Most conflict is a battle between two people fighting shadows of their own making.

06 Stratechery

The Xbox Failure

Bundling, sunk costs, and the limits of the subscription model

By Stratechery · 5 min read
Editor's note: Microsoft's struggle with Game Pass reveals the inherent difficulty in maintaining value through pure bundling.

Microsoft's recent layoffs in the Xbox division are a stark signal that the Game Pass strategy is hitting a wall. For years, the industry has been chasing the 'internet solvent'—the idea that bundling enough content together will create a recurring, unstoppable revenue stream. But bundling is not a magic bullet. As the cost of producing high-end content rises, the math of the subscription model begins to break. You cannot simply add more content to justify a price; eventually, the cost of the content outstrips the value of the bundle.

The Sunk Cost of Strategy

The problem for Xbox is one of coordination and transaction costs. To make a subscription work, you need a critical mass of both content and users. But as the market becomes more crowded, the cost of acquiring those users increases, and the quality of the content required to keep them becomes astronomical. Microsoft has found itself trapped in a cycle of trying to out-spend competitors to maintain a bundle that is increasingly difficult to sustain without massive, constant investment.

Bundling works until the cost of the parts exceeds the value of the whole.

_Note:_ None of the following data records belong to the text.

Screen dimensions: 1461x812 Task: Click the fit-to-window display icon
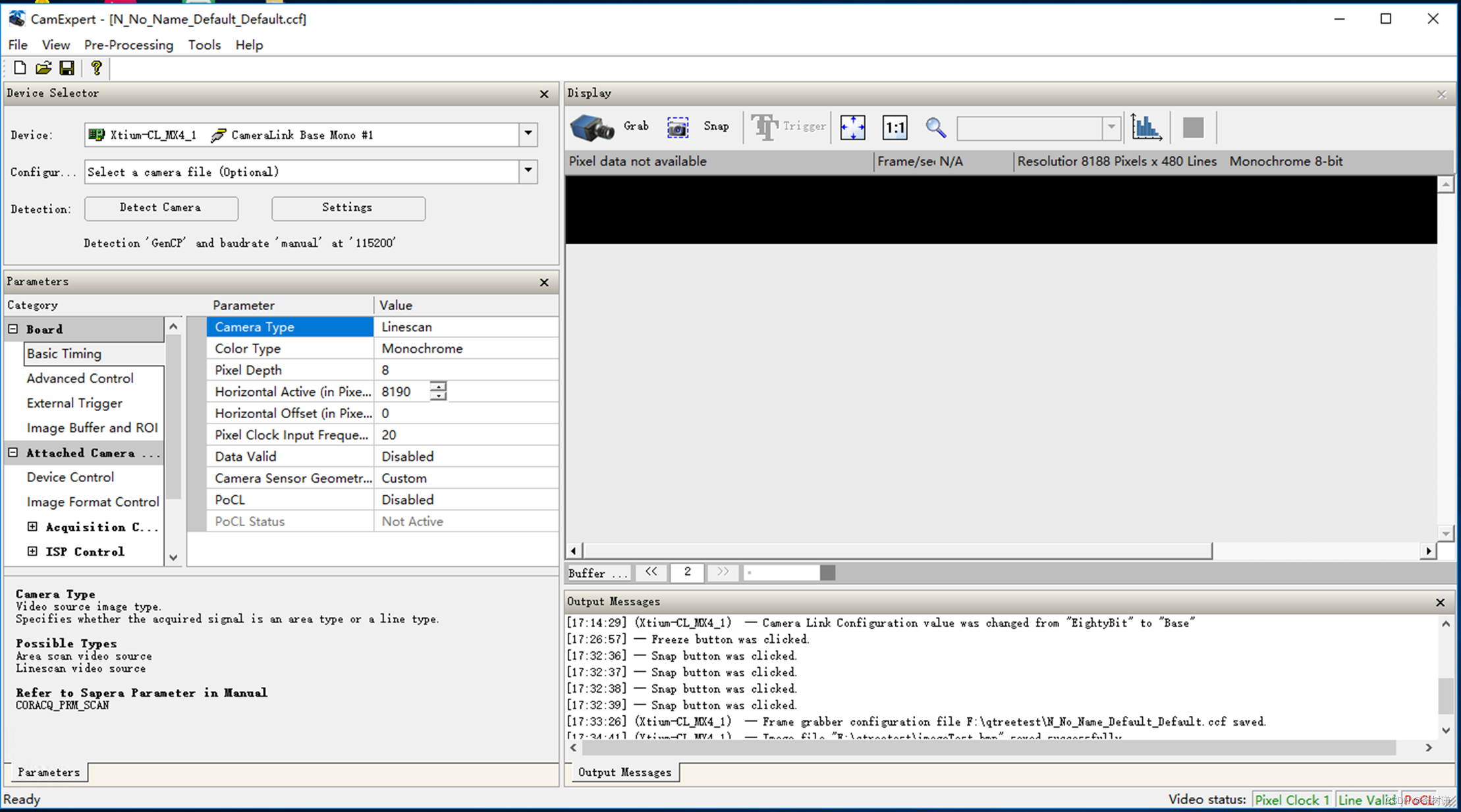pos(852,127)
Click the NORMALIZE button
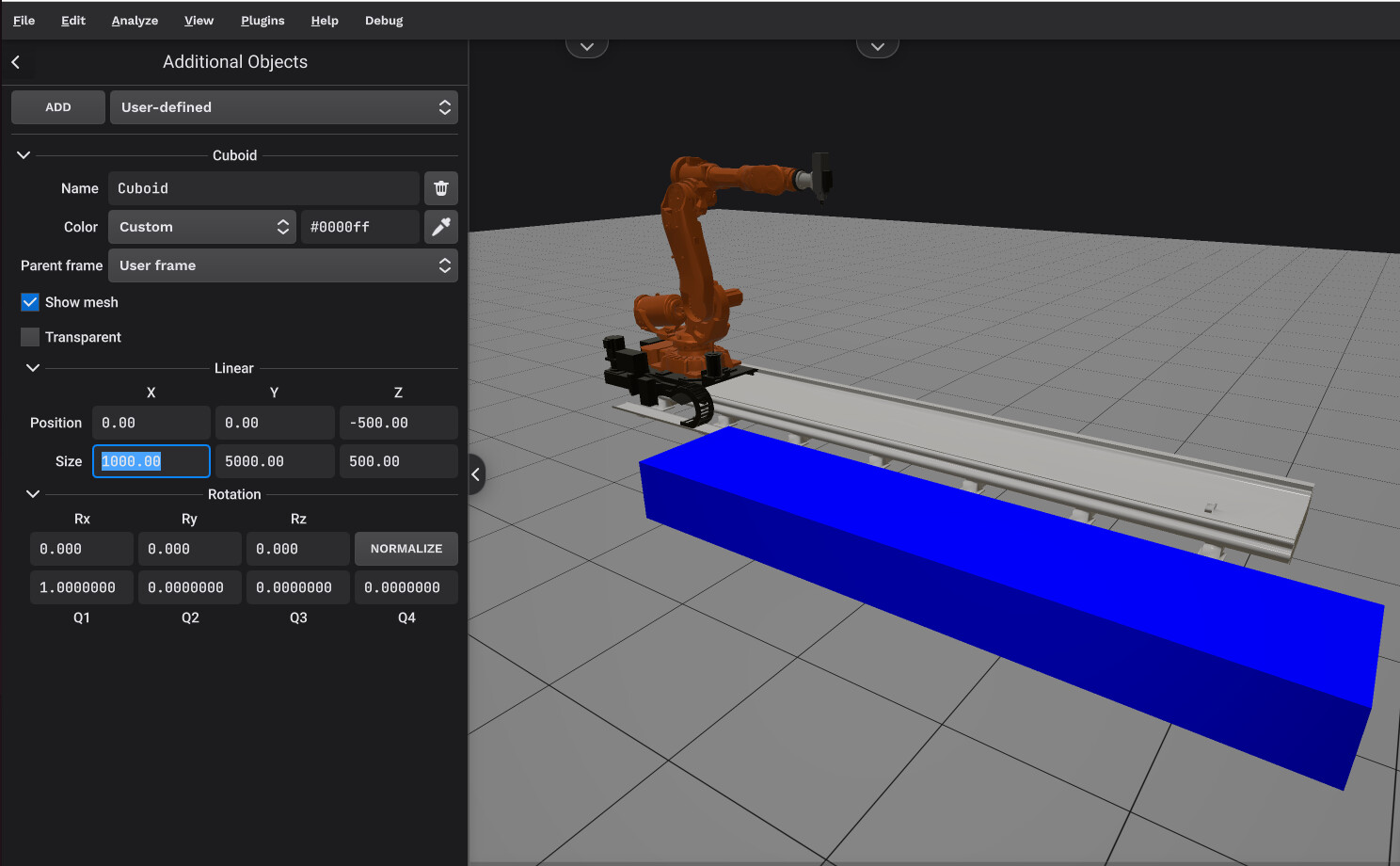This screenshot has height=866, width=1400. point(406,549)
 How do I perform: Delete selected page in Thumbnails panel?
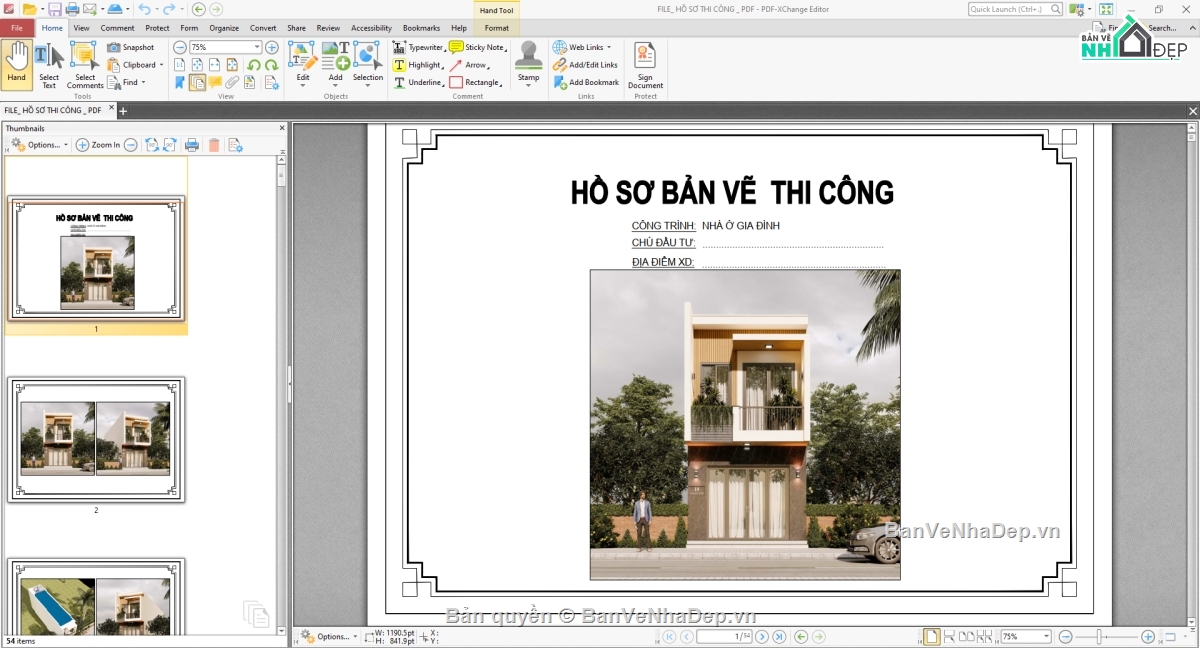[214, 144]
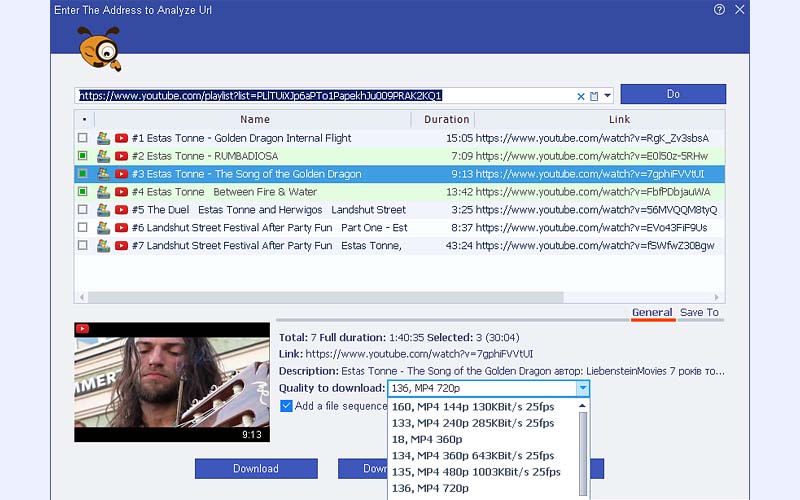Click the horizontal scrollbar of the video list

[326, 297]
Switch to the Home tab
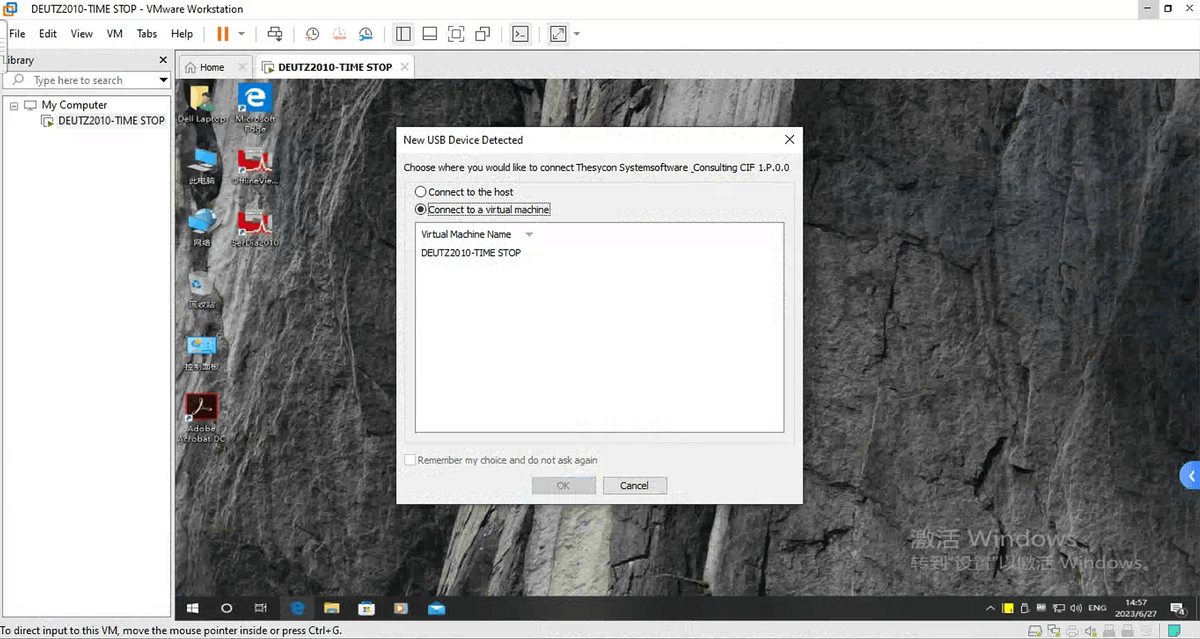Viewport: 1200px width, 639px height. pos(204,67)
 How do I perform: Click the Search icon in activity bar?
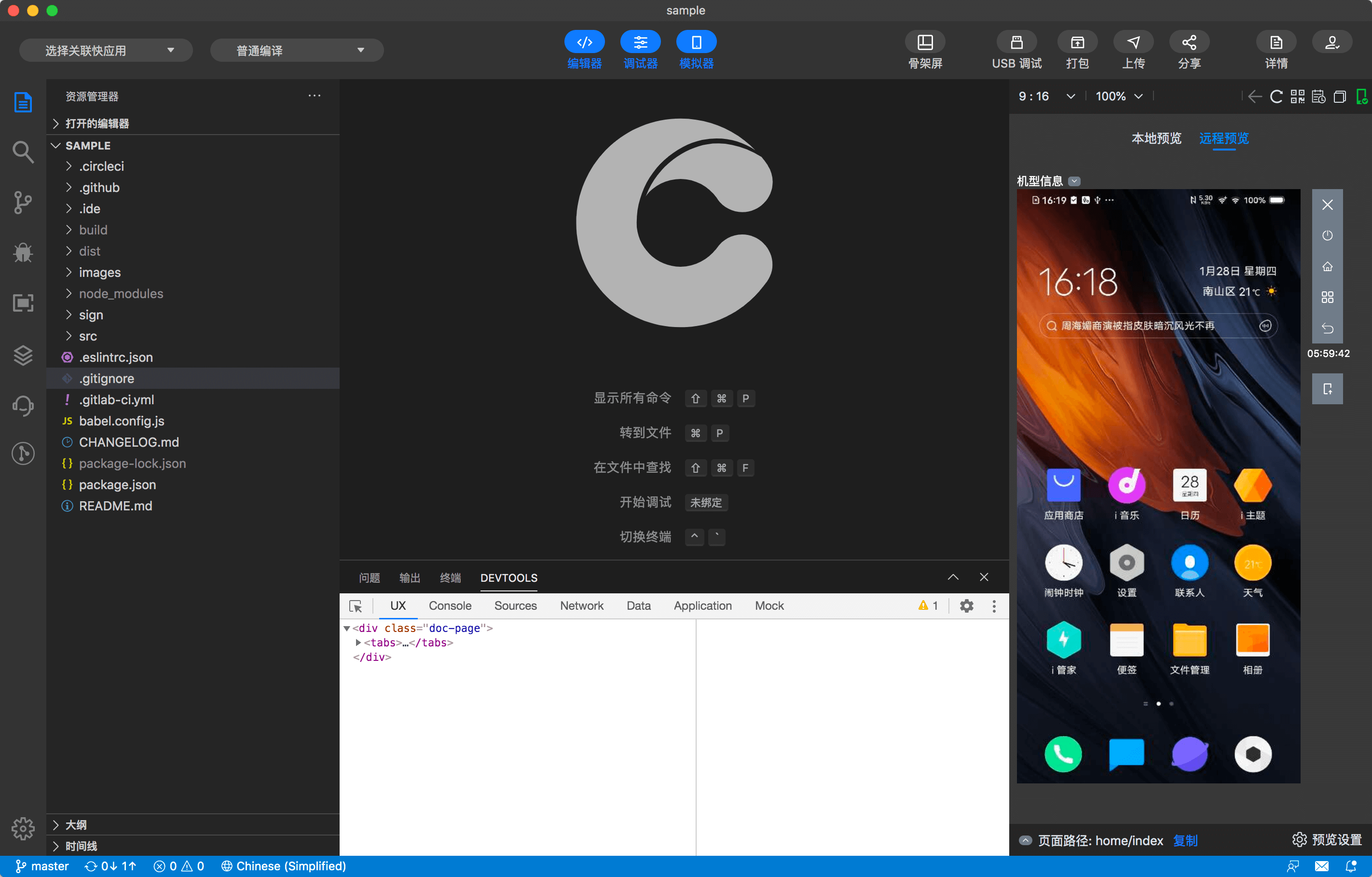(23, 151)
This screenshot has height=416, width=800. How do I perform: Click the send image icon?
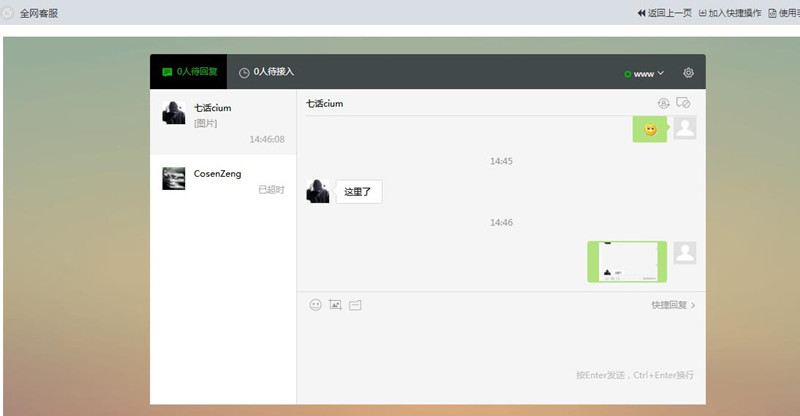tap(335, 305)
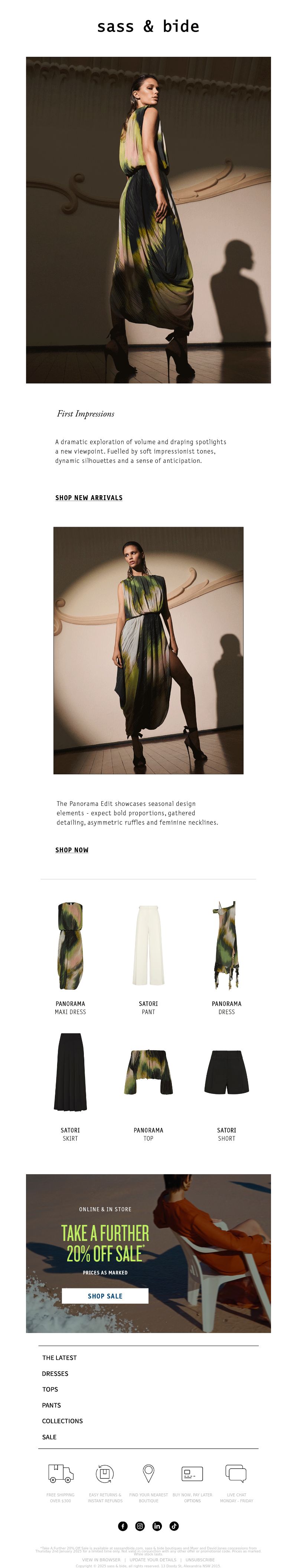The width and height of the screenshot is (297, 1568).
Task: View the Panorama Top product image
Action: pyautogui.click(x=148, y=1072)
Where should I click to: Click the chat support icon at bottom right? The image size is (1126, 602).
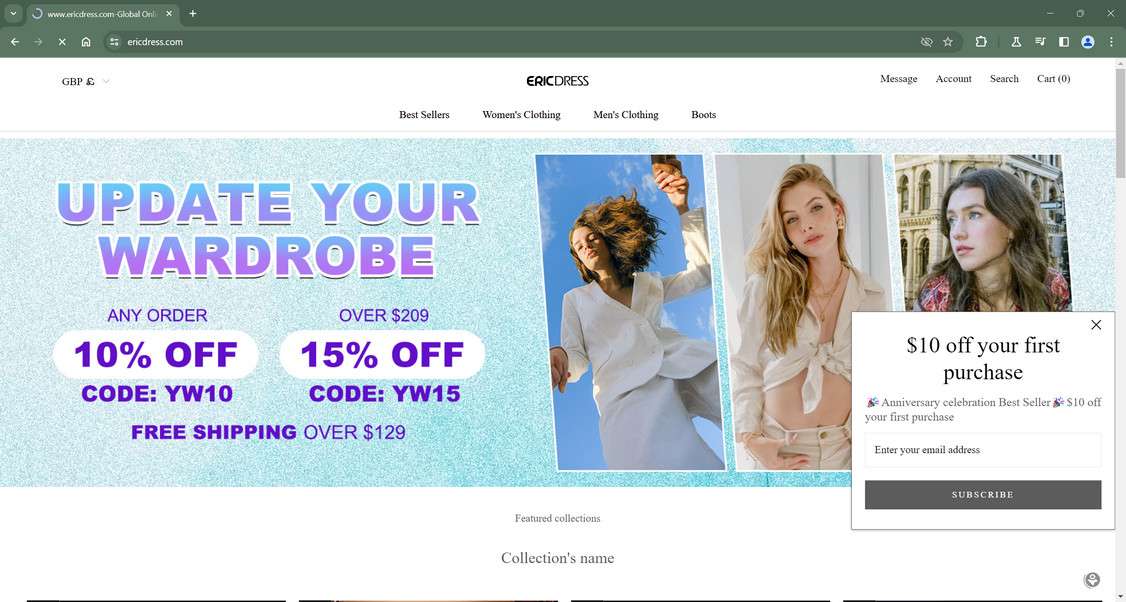click(x=1092, y=580)
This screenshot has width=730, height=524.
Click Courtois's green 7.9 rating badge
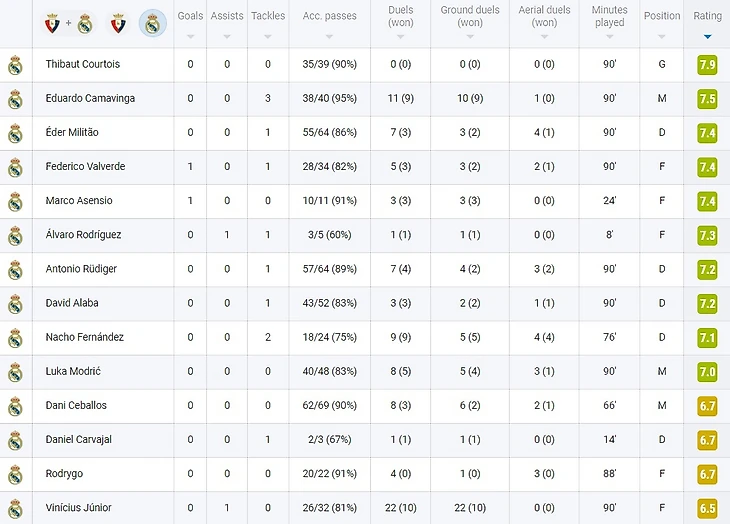(x=707, y=65)
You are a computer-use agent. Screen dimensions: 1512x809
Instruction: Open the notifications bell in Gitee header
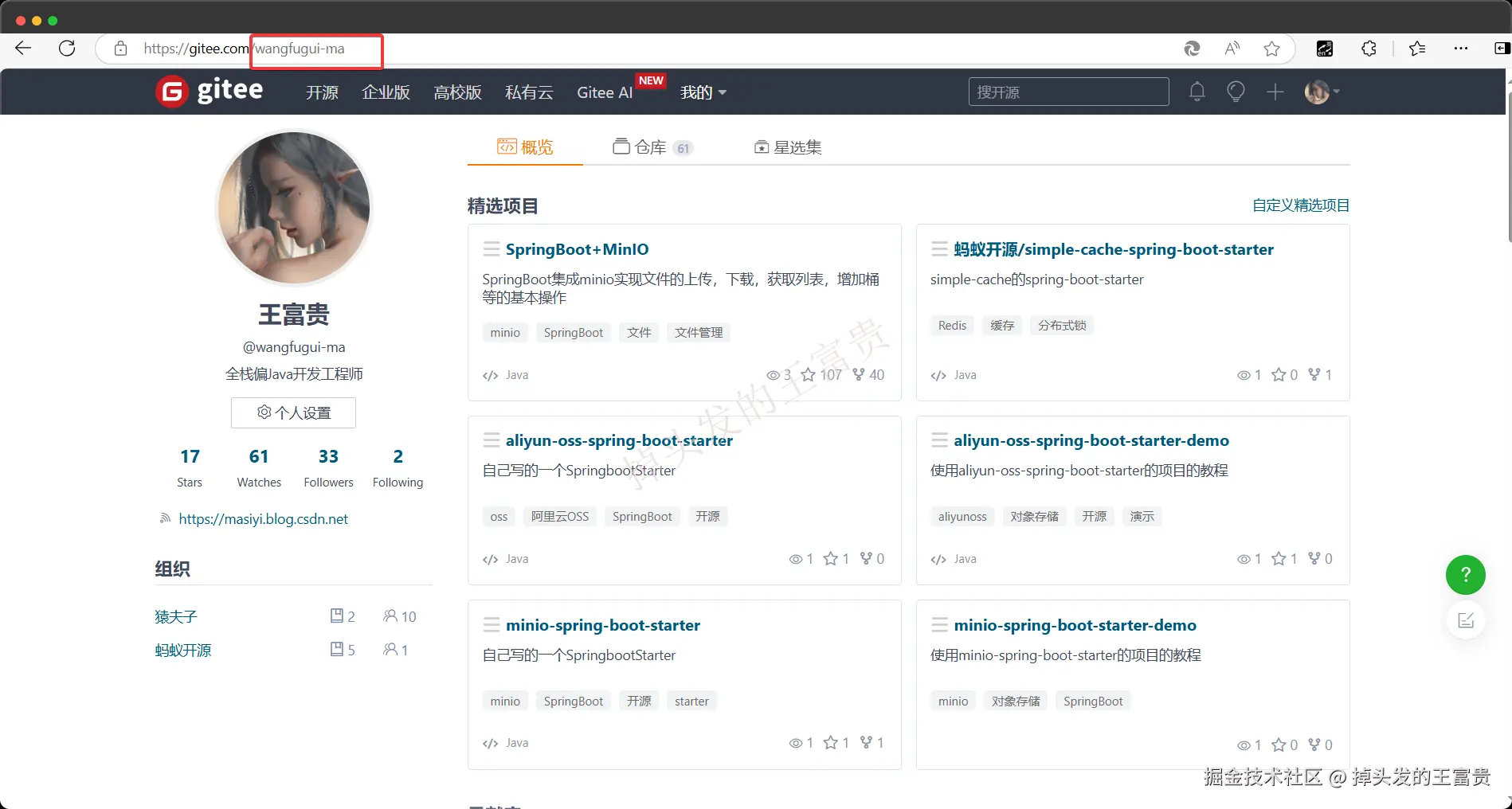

This is a classic case of the sunk cost fallacy playing out at a corporate scale. Having invested billions into the infrastructure of Game Pass, the company is hesitant to pivot, even as the underlying economics shift. The strategy assumes that users want access to everything, but in reality, users often want access to the *best* thing. When the 'best' thing is a single, expensive title, the bundle becomes a secondary, less valuable consideration.

Why Bundling Fails
  • Content Inflation: The rising cost of AAA titles outpaces subscription growth.
  • Value Dilution: Too much mediocre content can devalue the premium offerings.
  • Coordination Friction: The difficulty of aligning content release cycles with user retention needs.

The Xbox situation serves as a warning to all platform players. The era of easy growth through aggregation is ending. The next phase of the digital economy will likely favor those who can manage the tension between scale and specificity—those who can provide deep, focused value rather than just a broad, shallow collection of assets.

Key Takeaway

Aggregation is a strategy for growth, but specificity is the strategy for survival.

Endnote
Tonight's pieces trace a common thread: the tension between the systems we build and the humans who inhabit them. Whether it is the technical harness designed to constrain AI, the economic bundles designed to capture consumers, or the psychological narratives we build to protect our egos, we are constantly attempting to create order out of chaos. Yet, as we have seen, these systems often produce unintended consequences—burnout, cultural flattening, or the erosion of genuine connection. The lesson is that efficiency and safety are not the same as meaning. As we automate our workflows and stabilize our societies, we must be careful not to automate away the very friction that makes us capable, creative, and human.
In your pursuit of efficiency, what essential friction are you accidentally removing from your life?